Ich drehte ein bisschen an der Plastiktanne, die neben dem Fernseher stand. Es lief eine Spotify-Playlist, in der sich gerade eine Horde krähender Kinder vor Freude über einen Schneemann fast in die Hose pinkelte.
 

"Nicht mal mit meinen großartigen Werbegeschenkkugeln?"

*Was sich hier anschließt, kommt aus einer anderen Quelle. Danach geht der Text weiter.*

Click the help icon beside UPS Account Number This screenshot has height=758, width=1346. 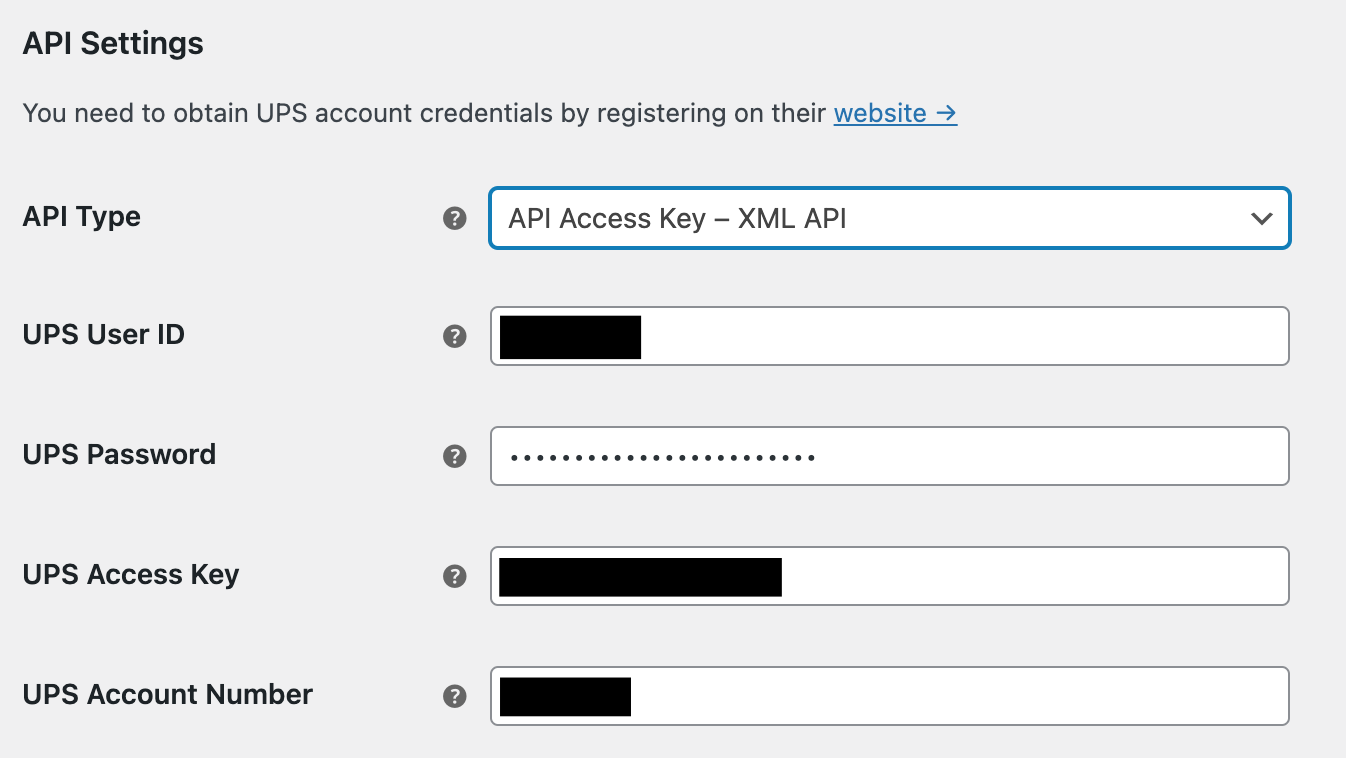(x=455, y=696)
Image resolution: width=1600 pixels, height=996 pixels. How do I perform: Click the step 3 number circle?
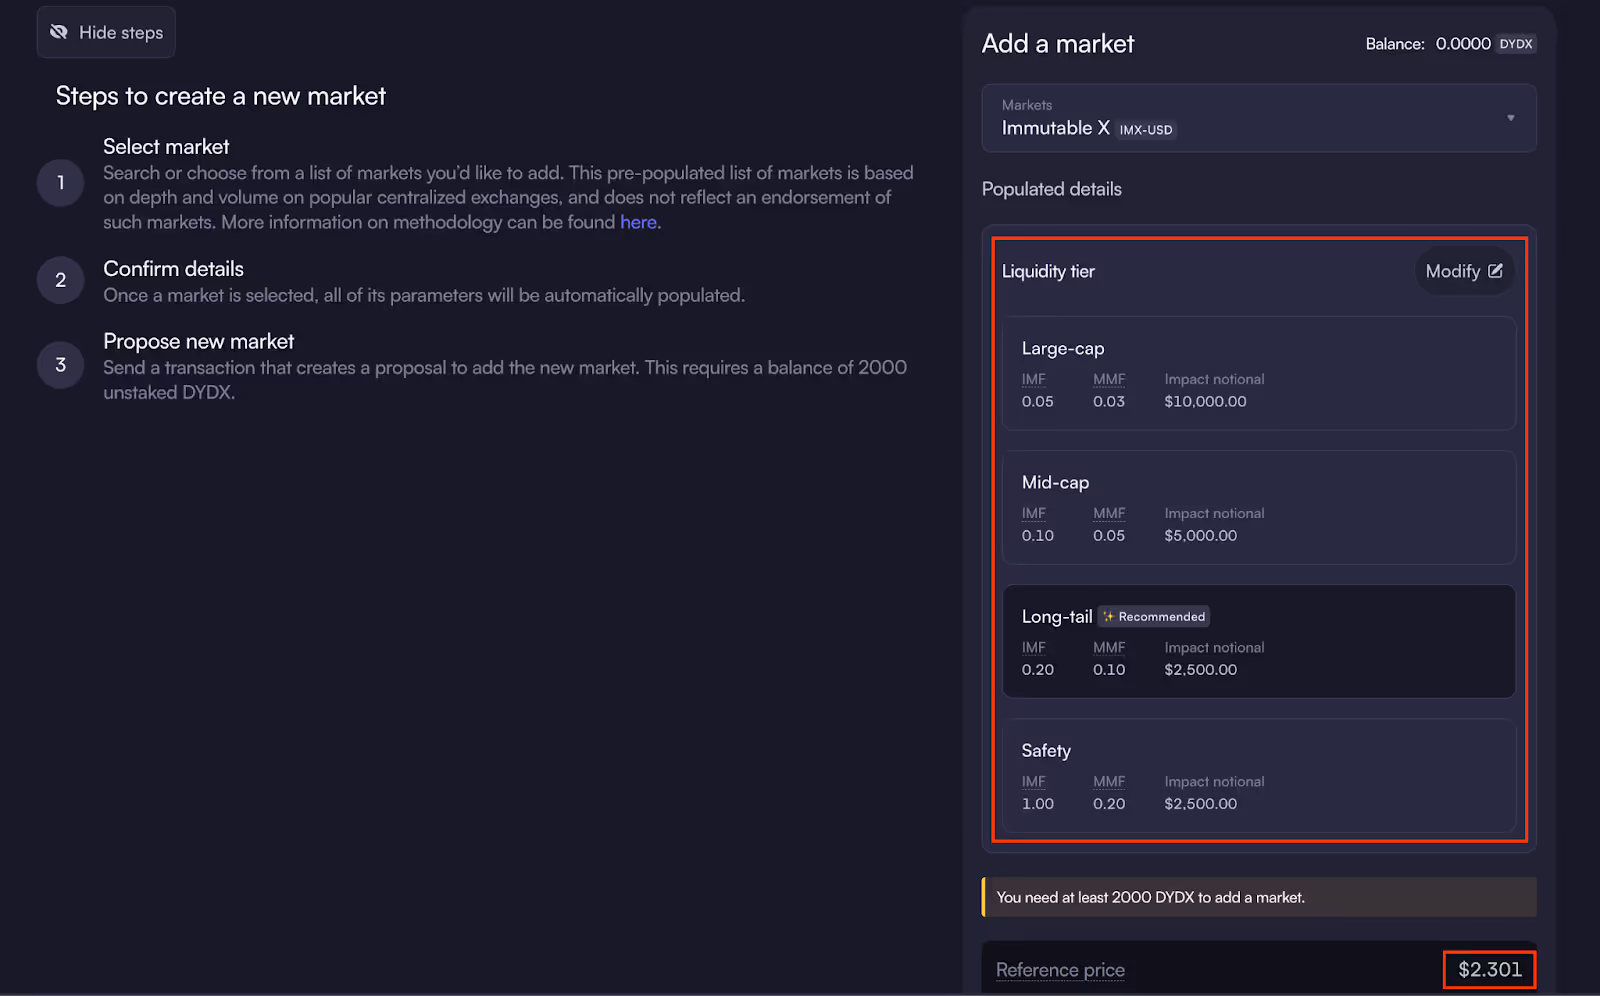point(61,365)
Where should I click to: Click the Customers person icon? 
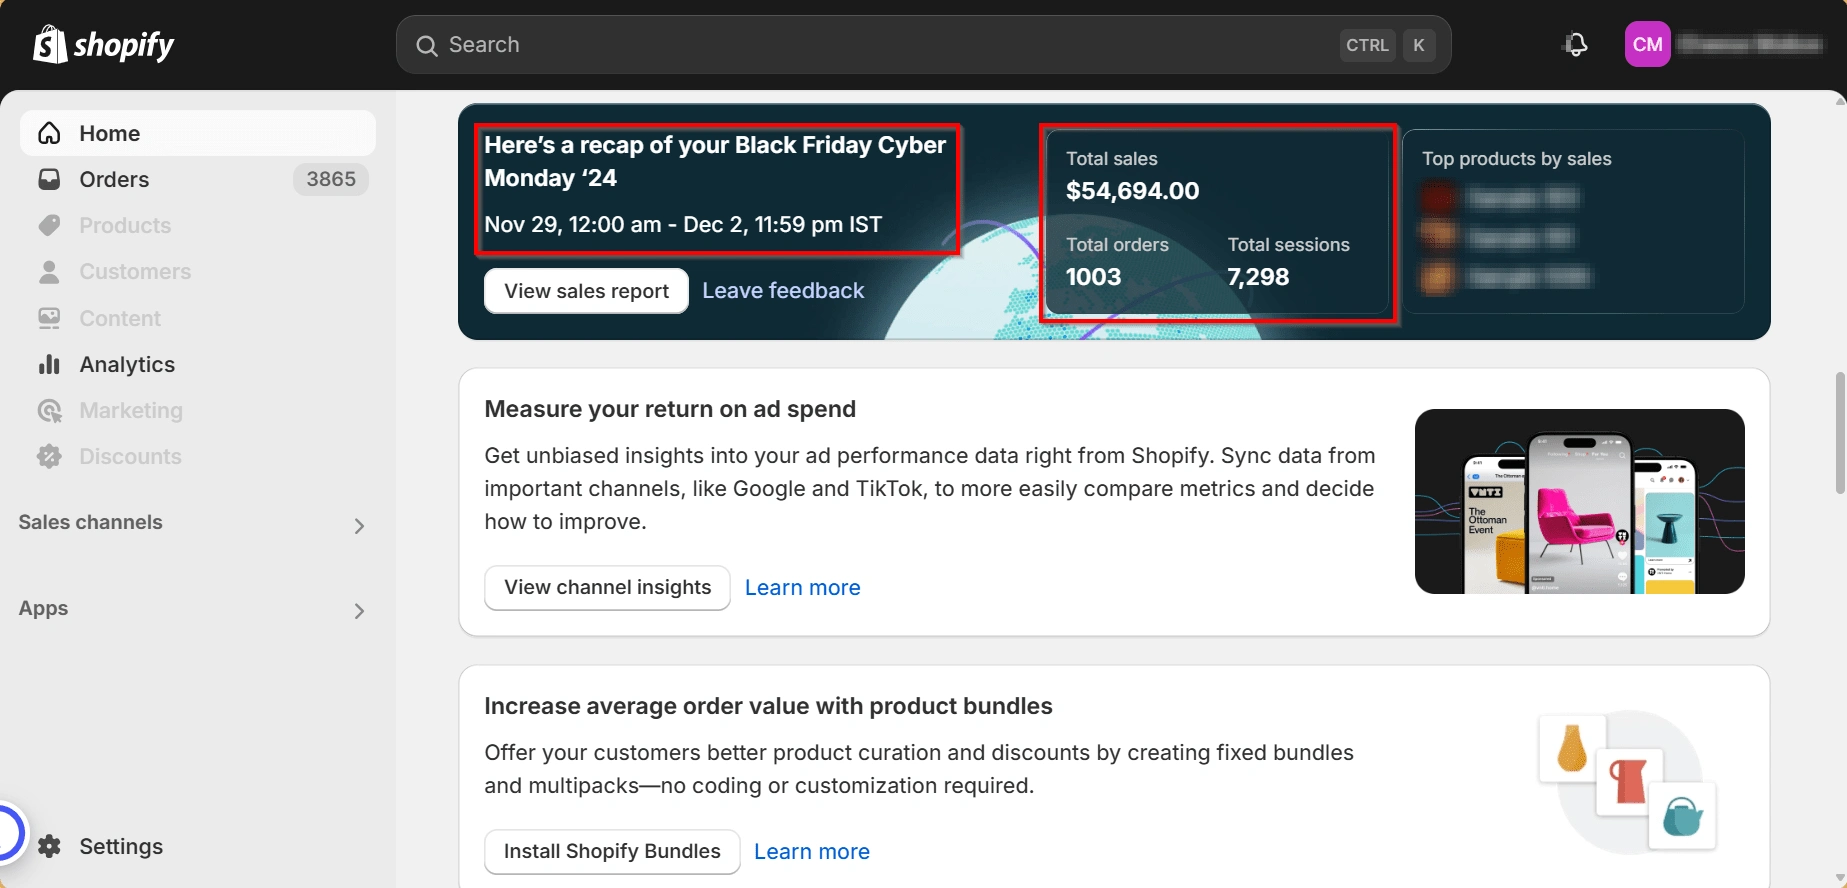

Twonx machte Würfelgeräusche. "Ist noch schlimmer als die Lichterkette. Ich muss vor jeder Tasse Kaffee nachdenken, ob es mir Wert ist, aufs Klo zu gehen und diesem Monster zu begegnen."
 

Twonx und ich kannten uns seit zwei Jahren und wohnten seit sechs Monaten zusammen. Sie lag in den letzten Zügen ihres Studiums und ich hatte gerade meinen letzten schrecklichen Job gekündigt und etwas neues gefunden - 500 km von meiner Heimat entfernt.
 

Im Bezug auf Weihnachten kamen wir beide aus klassischen Familien: echter Baum, echte Kerzen (mit echten Zimmerbränden, verursacht durch echte Katzen!) und Essen bis die Schwarte krachte. Weil uns beiden klar geworden war, dass wir es dieses Jahr nicht so bald gen Heimat schaffen würden, mussten wir für die vorweihnachtliche Stimmung improvisieren.
 

Und weil uns beiden auch klar geworden war, dass unsere läppischen Mäuse nicht für Weihnachten-non-plus-ultra reichen würden, hatten wir den Plan gefasst, weihnachtsmäßig dieses Jahr komplett auszurasten und zwar in die falsche Richtung.
 

Angefangen hatte alles mit Twonx' doofen Kollegen Flori. Der hatte nämlich dieses Jahr beim Weihnachtswichteln in ihrer Lerngruppe eine wahnsinnig witzige Tasse verschenkt: riesig, rotgrüngold und mit einem Rentierkopf als Henkel. Es war eben jene Tasse, in die Twonx gerade einen Kaffee geladen hatte, der sie garantiert zwölfmal zum Lichterkettenmonster schicken würde.
 

Als sie sie nach der Weihnachtsfeier (die fantasieloser Weise Ende November stattgefunden hatte) nach Hause geschleppt hatte, waren wir uns einig, dass das der hässlichste Weihnachtsartikel der Welt sein musste. Der doofe Flori war wahrscheinlich in einem Spezialgeschäft für möglichst schreckliche Geschenke gewesen.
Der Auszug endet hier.